La Giostra prosegue con il Rione Contrastanga: Daniele Scarponi su Cute Babies. Chiude senza errori la seconda tornata e supera gli altri. Il tempo per lui è di 54’’96 e il totale parziale è di 1’49’’83. Penultimo della tornata lo Spada con Tommaso Finestra su Romantic Walk; tornata all’attacco che gli permette di mantenere la posizione: 54’’45 e 1’49’’11. Ultimo ad entrare il Baldo del Rione Morlupo: Alessandro Candelori in sella a Franceschina. Si vede il binomio, c’è intesa e c’è gestione del percorso. Il tempo è di 54’’88, per un totale di 1’48’’73 e dunque continua a condurre la gara anche al termine della seconda tornata.

Terza tornata: il Palio della Rivincita va a Finestra per il Rione Spada

Le manche ricominciano con Raul Spera, Moro del Rione Pugilli: termina la sua prima Quintana senza errori. Sarà un bel ricordo per lui. Il suo tempo è 53’’88 per un totale di 2’44’’44. E’ suo il miglior tempo di questa Quintana di settembre.

In campo poi Mattia Zannori in sella a Drangfly Star per l’Ammanniti: finisce con tre anelli nella lancia ma non molta aggressività. Il tempo è di 55’’88 per un totale di 2’46’’08. Terzo binomio il Giotti con Riccardo Raponi in sella a Daytona Man: sbaglia il terzo anello e finisce anzitempo la sua corsa verso la vetta della Quintana. Il tempo era 54’66 e 2’44’’82. Si prosegue con il Contrastanga di Daniele Scarponi in sella a Cute Babies. Un errore al secondo anello. Il tempo è di 55’’25 per un totale di 2’45’’08.

Il penultimo binomio in gara è il Rione Spada con Tommaso Finestra su Romantic walk: bella tornata e ben gestita. Conclude la sua Giostra senza errori: 54’’49 e un totale di 2’43’’61. Ultimo binomio in gara quello del Rione Morlupo con il Baldo Alessandro Candelori in sella a Franceschina: conclude la sua tornata del Palio senza errori ma i tempi sono ravvicinati (54’’94 e 2’43’’68) ed alla fine la Giostra della Rivincita va al Rione Spada per appena sette centesimi.
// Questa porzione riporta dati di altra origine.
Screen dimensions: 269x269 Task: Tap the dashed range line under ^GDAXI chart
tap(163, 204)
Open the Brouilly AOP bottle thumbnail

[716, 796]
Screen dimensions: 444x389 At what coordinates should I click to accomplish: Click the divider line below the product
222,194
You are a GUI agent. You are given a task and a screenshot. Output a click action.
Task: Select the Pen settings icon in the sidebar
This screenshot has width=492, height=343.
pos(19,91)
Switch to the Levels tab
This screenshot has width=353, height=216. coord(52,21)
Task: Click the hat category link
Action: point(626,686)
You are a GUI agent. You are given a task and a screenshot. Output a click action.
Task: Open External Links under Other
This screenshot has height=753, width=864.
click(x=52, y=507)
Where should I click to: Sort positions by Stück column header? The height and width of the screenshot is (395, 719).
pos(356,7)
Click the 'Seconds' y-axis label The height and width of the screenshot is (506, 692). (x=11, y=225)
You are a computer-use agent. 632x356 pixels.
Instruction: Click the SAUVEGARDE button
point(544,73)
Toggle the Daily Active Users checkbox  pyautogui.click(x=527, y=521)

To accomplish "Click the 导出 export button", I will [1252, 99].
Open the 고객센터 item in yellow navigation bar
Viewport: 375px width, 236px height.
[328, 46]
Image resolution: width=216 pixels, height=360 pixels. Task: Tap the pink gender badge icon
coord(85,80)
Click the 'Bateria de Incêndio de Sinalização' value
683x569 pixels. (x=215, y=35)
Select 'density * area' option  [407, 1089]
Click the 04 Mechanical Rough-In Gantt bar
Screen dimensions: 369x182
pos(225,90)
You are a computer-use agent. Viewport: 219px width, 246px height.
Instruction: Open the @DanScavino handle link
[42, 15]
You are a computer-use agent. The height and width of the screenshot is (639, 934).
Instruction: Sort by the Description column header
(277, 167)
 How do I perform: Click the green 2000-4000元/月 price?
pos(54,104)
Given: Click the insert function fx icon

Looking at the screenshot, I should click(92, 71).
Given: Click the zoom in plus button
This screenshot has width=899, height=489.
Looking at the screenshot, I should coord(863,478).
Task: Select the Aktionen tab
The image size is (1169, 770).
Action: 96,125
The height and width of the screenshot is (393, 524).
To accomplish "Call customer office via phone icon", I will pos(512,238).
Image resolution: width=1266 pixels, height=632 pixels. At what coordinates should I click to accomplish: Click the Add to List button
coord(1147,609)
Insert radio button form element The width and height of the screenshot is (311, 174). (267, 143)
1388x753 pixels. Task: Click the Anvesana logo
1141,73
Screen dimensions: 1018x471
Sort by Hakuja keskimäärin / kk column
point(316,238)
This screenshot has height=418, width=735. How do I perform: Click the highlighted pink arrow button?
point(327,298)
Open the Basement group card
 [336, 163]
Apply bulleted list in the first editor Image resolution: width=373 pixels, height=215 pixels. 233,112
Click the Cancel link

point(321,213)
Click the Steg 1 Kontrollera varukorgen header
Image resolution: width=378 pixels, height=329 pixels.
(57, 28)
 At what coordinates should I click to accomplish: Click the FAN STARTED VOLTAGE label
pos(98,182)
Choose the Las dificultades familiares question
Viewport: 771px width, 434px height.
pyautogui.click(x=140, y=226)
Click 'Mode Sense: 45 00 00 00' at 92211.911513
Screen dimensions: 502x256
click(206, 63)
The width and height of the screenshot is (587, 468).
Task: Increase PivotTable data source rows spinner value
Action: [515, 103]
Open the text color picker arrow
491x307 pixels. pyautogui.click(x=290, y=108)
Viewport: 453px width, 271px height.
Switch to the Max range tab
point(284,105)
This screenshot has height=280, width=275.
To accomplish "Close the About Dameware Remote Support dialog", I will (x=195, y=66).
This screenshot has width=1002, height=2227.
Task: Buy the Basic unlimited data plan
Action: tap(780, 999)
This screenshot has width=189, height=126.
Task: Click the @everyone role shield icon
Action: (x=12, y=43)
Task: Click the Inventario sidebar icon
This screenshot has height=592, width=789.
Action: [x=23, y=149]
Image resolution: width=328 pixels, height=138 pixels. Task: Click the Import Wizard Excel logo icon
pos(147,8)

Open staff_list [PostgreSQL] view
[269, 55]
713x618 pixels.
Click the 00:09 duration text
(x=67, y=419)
Le immagini della vittoria


I binomi in campo

Così i binomi con cui i Rioni si erano presentati a sfidare il Dio Marte e le successive variazioni. Sei i cavalli debuttanti e i due cavalieri del Master:

  • Morlupo: Alessandro Candelori su Franceschina;
  • Giotti: Riccardo Raponi su Daytona Man;
  • Contrastanga: Daniele Scarponi su Temesvar (sostuito con Cute my babies);
  • La Mora: Luca Morosini su You are My Boy (sostuito con Caccia alla volpe);
  • Badia: Lorenzo Melosso su Texas Cactus;
  • Pugilli: Raul Spera su Iakin;
  • Ammanniti: Mattia Zannori su Dragonfly Star;
  • Spada: Tommaso Finestra su Romantic Walk;
  • Croce Bianca: Pierluigi Chicchini su Sopran Hadley;
  • Cassero: Paolo Palmieri su Born This Way;

Scattati i divieti per la vendita di bevande alcoliche e con contenitori in vetro e metallo al Campo de li Giochi e nelle immediate pertinenze.

Gli ultimi vincitori

L’assenza di Luca Innocenzi e Massimo Gubbini si vedrà anche nell’albo d’oro. Gubbini per il Giotti ha vinto le ultime due quintane. Prima di lui, a giugno 2022, ci fu l’esordio sul podio di Lorenzo Melosso per il Badia con Look Amazing. Prima ancora quattro quintane di fila vinte da Luca Innocenzi e Guitto.

Il corteo, un trionfo barocco

Città di Foligno gremita per assistere alla magia del Corteo storico, come da tradizione nella serata che precede la Quintana della rivincita. Un’edizione caratterizzata da nuovi abiti e da sorprese, ma forte della tradizione che lo contraddistingue.